The first two words that came to my mind about the Rolling Stone cover of The Bomber Dzhokhar Tsarnaev were “craven” and “disingenuous,” but they were followed by other words.


The craven part is easy. The magazine needs clicks, tweets, looks, dollars, and chatter. The cover aims for what it needs, in the most expedient, efficient way possible.

The cover is disingenuous because it denies the magazine’s own iconicity. With what must be faux naiveté, the editors act as if they don’t know that the Rolling Stone magazine cover itself is a cultural player, and semiotic. It’s something that signals culturally, to the extent that it becomes its own event, not merely an innocent, neutral conduit of an objective thing like the bomber’s selfie. To be on the cover of Rolling Stone is to have become a star, because you are on the cover. It’s a cultural tautology, but a real one. You know you’re a star because you’re on the cover of RS and you’re on the cover of RS because you’re a star.

Had this been the cover of, say, Foreign Policy, it might not have offended as many people, since celebrity and stardom isn’t the semiotic of that magazine, and it doesn’t have RS’s anointing celebrity authority. No one says, “I’ll know I’ve made it when I’m on the cover of Field & Stream,” or Cat Fancy. But they do, and have, said that about Rolling Stone.

Wouldn’t it be better if the editors just embraced the craven, and said, “look, magazines are dropping like flies, and we wanted to draw eyeballs?” Or, “it’s our business to generate buzz that generates clicks and ad dollars.”

As for the disingenuousness: The editors retort that the writer interviewed “dozens” of people, and try to hide the cover—ironically!–behind the article, and its seriousness of purpose.

The idea of the article is just fine. We should all seek to understand things deeper and better–even monstrous things like bombings. But nothing would have stopped the editor from praising the article to the skies, with any number of provocative cover photos, so the defense of the article is a non-sequitur to the critique of the cover.

◆ Word and element location data ◆
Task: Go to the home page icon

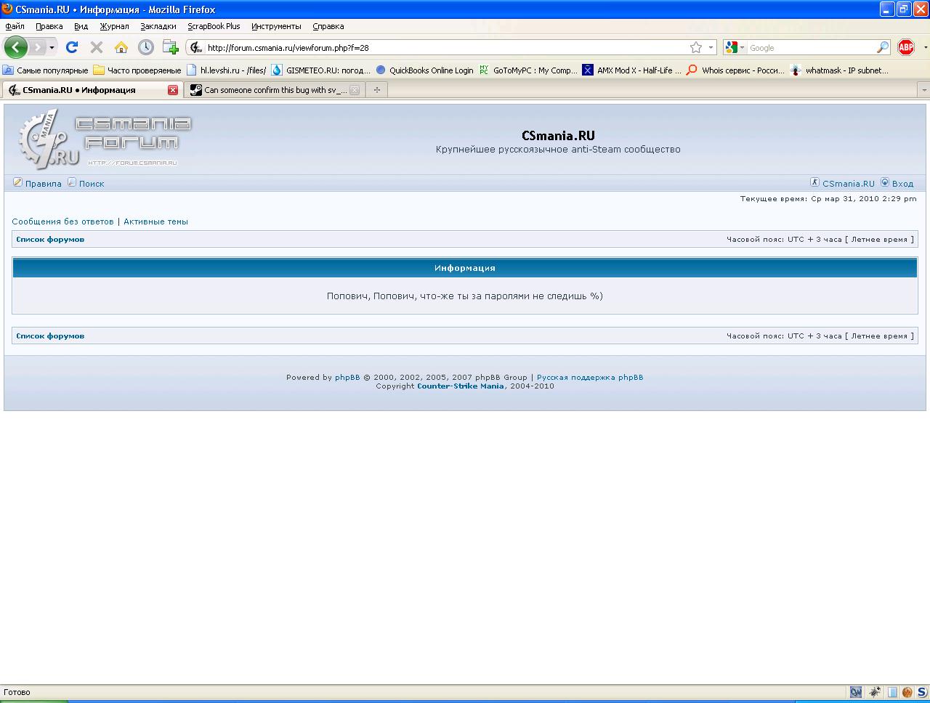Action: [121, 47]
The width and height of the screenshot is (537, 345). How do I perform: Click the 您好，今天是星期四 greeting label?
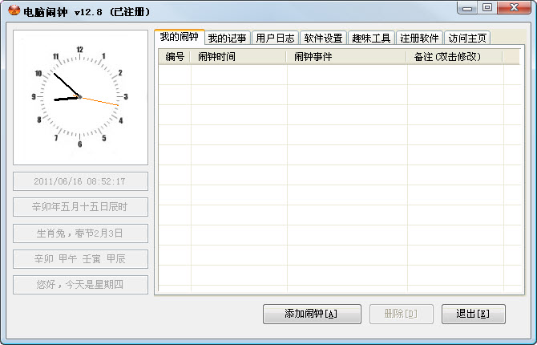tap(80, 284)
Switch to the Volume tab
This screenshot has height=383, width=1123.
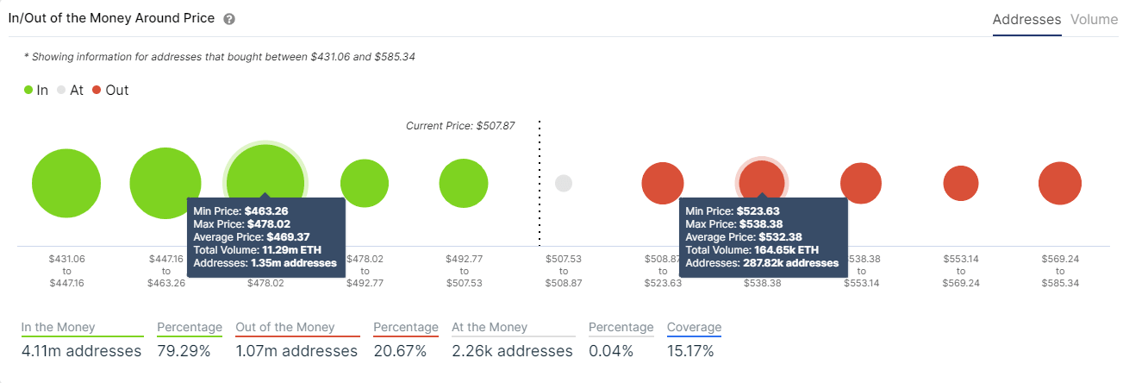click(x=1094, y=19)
==
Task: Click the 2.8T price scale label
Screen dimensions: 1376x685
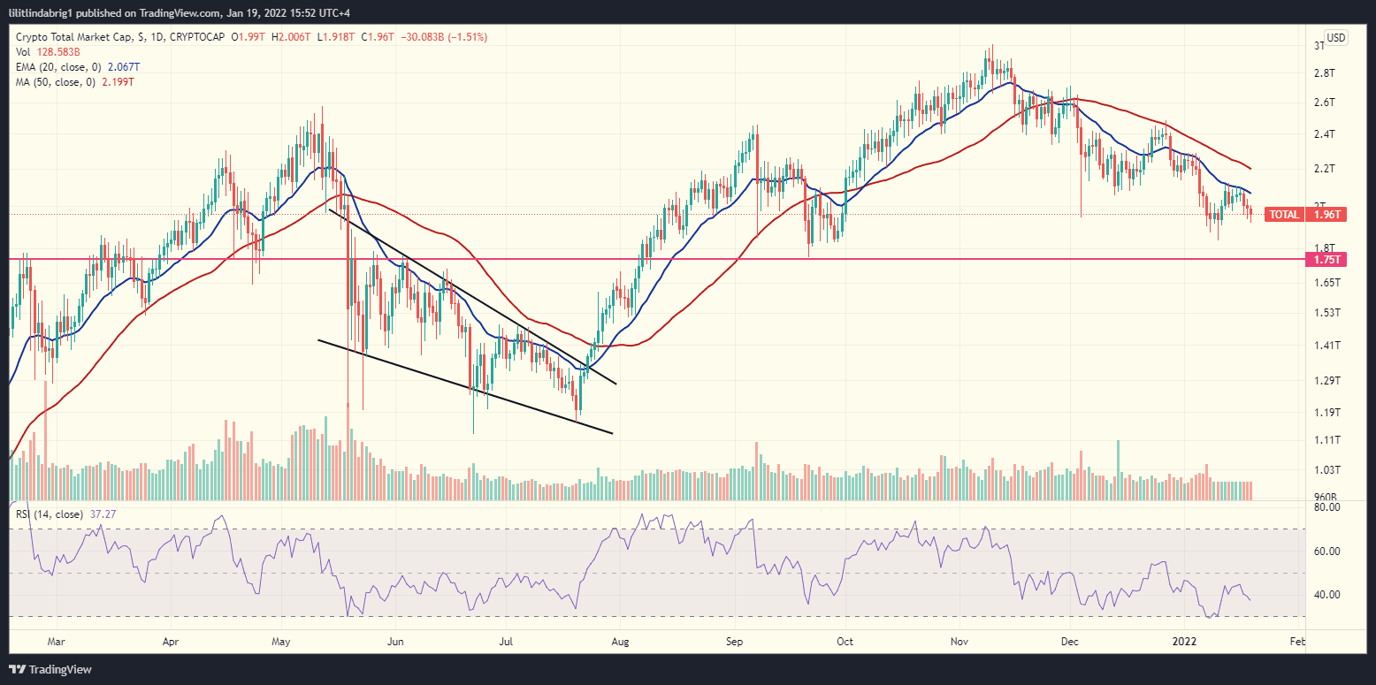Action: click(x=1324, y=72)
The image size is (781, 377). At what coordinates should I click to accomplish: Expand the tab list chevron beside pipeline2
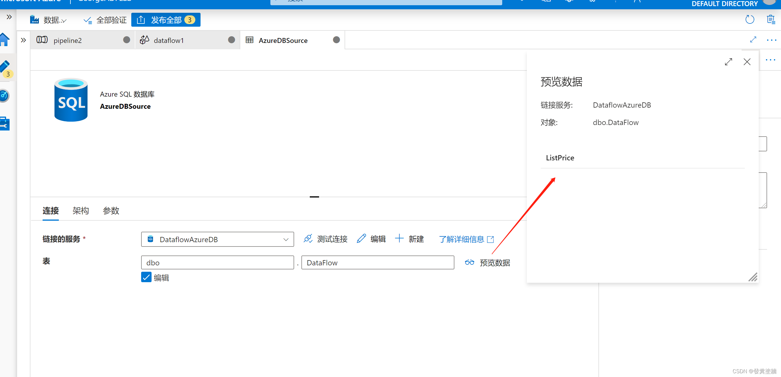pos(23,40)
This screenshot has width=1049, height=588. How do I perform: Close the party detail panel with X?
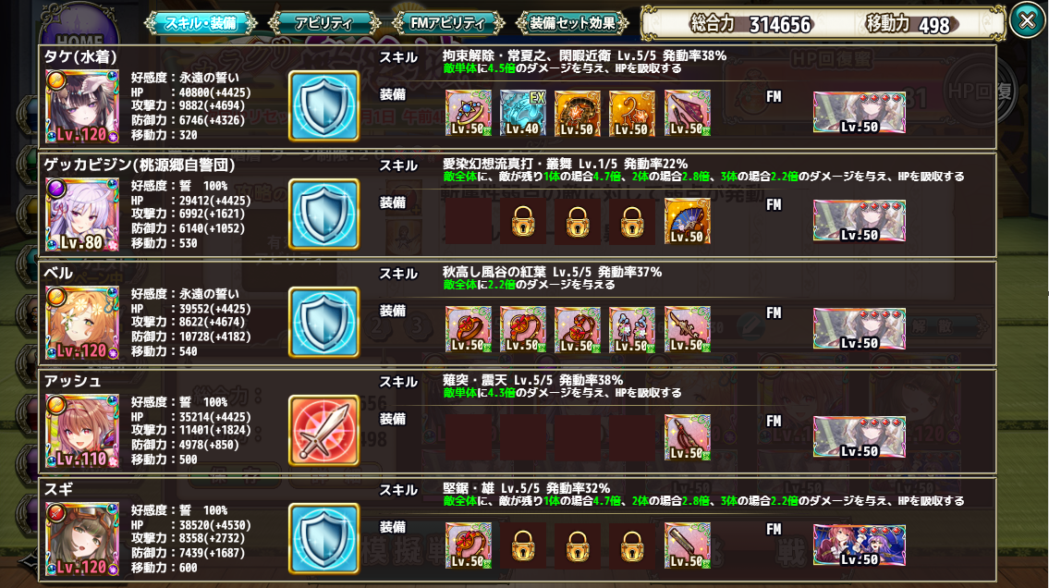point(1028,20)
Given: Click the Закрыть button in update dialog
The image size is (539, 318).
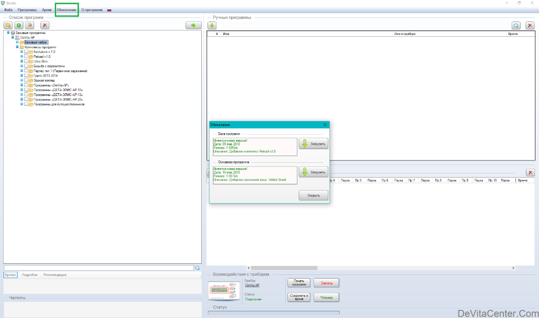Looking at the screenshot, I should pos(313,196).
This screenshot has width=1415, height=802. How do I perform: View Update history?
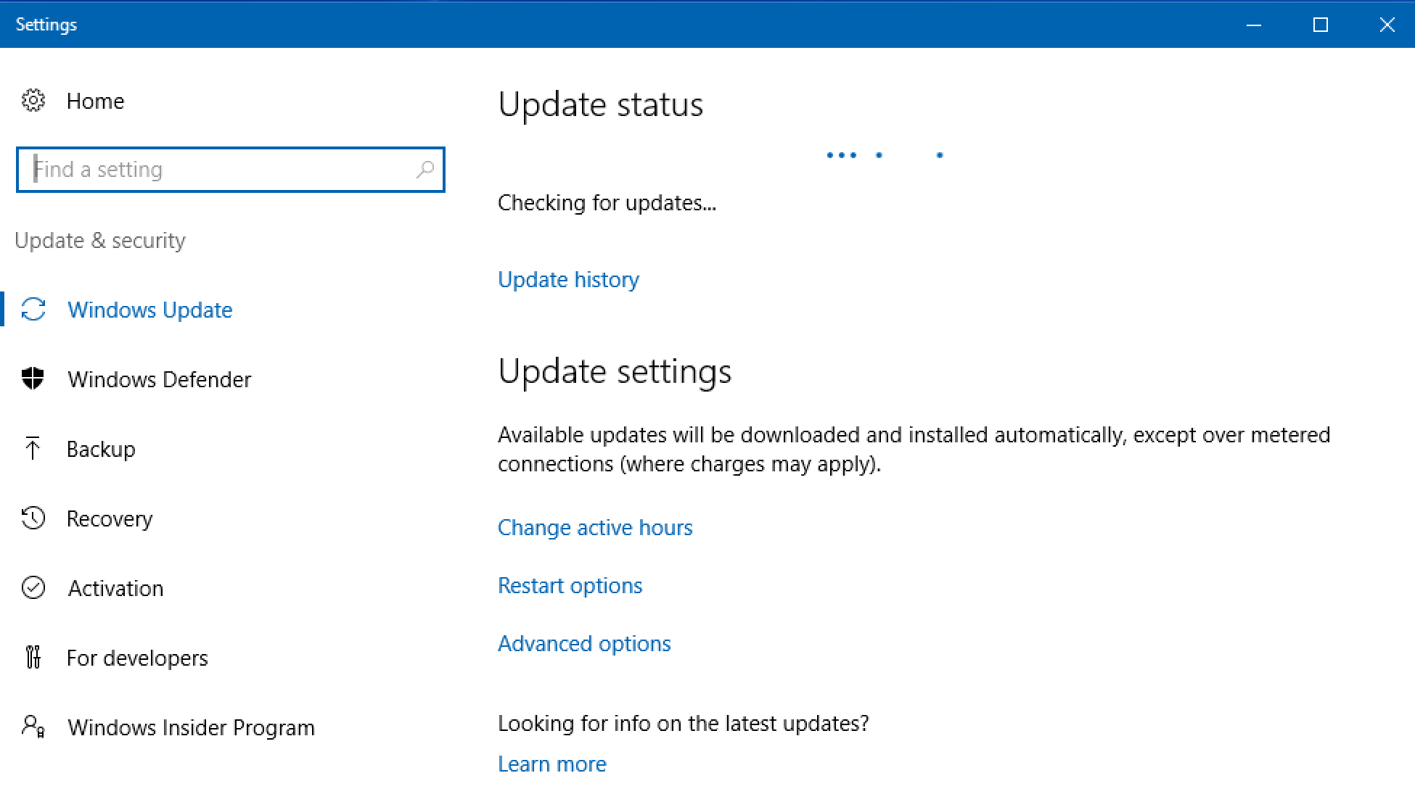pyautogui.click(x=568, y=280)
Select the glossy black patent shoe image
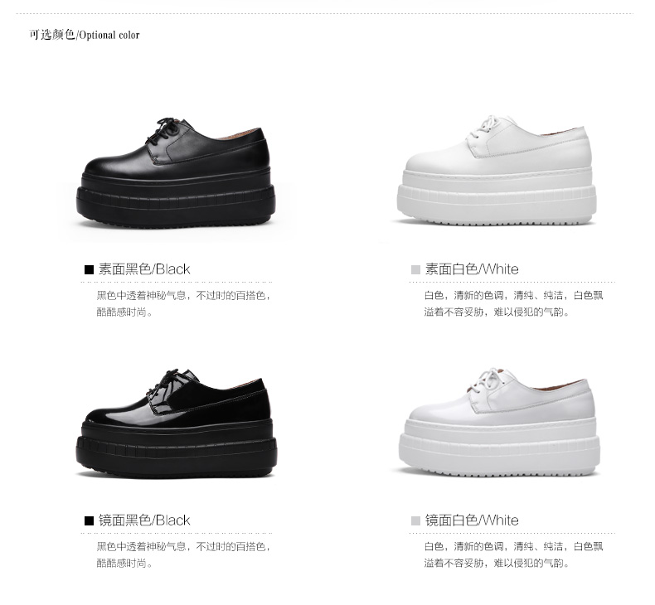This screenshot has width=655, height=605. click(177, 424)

◆ Requirement ◆
Write the next few paragraphs of the commentary on the Rolling Stone cover, picking up after its last sentence.

◆ Reply to the task ◆
Incidentally, the article belongs to the genre of Humanize the Monster (as RS itself calls the bomber) journalism that we’re familiar with by now. Take a criminal and get behind the criminal’s motives, background, lifestyle, and experiences. Typically, mothers get subtly blamed for their inadequacies, other adults for their obliviousness, and so on.

On the other hand, I can discern an inner if perhaps unwitting logic to the cover. Tsarnaev looks like an early Bob Dylan. He has the same glamorized disaffection that rock music, and rock stars, used to feed off of.

The story told about Tsarnaev shares contours with the rock star story, too: he was inadequately nurtured, promising but alienated, disillusioned with conventional society.

It’s just that a rock star picks up a guitar and translates his disaffection into music. The bomber picked up a bomb and translated his disaffection into murder.

Perhaps the ends to which each puts his disaffection no longer matter as much to us, although I dearly hope that that is not true.

Still, you have to worry that it is. The bomber, for example, has “fangirls.” I don’t pretend to understand what would drive someone to be a fangirl, and I have to wonder how someone who lost a child, or a leg, to the bomber’s attack feels about their existence, and I have to wonder if empathy is entirely withered today.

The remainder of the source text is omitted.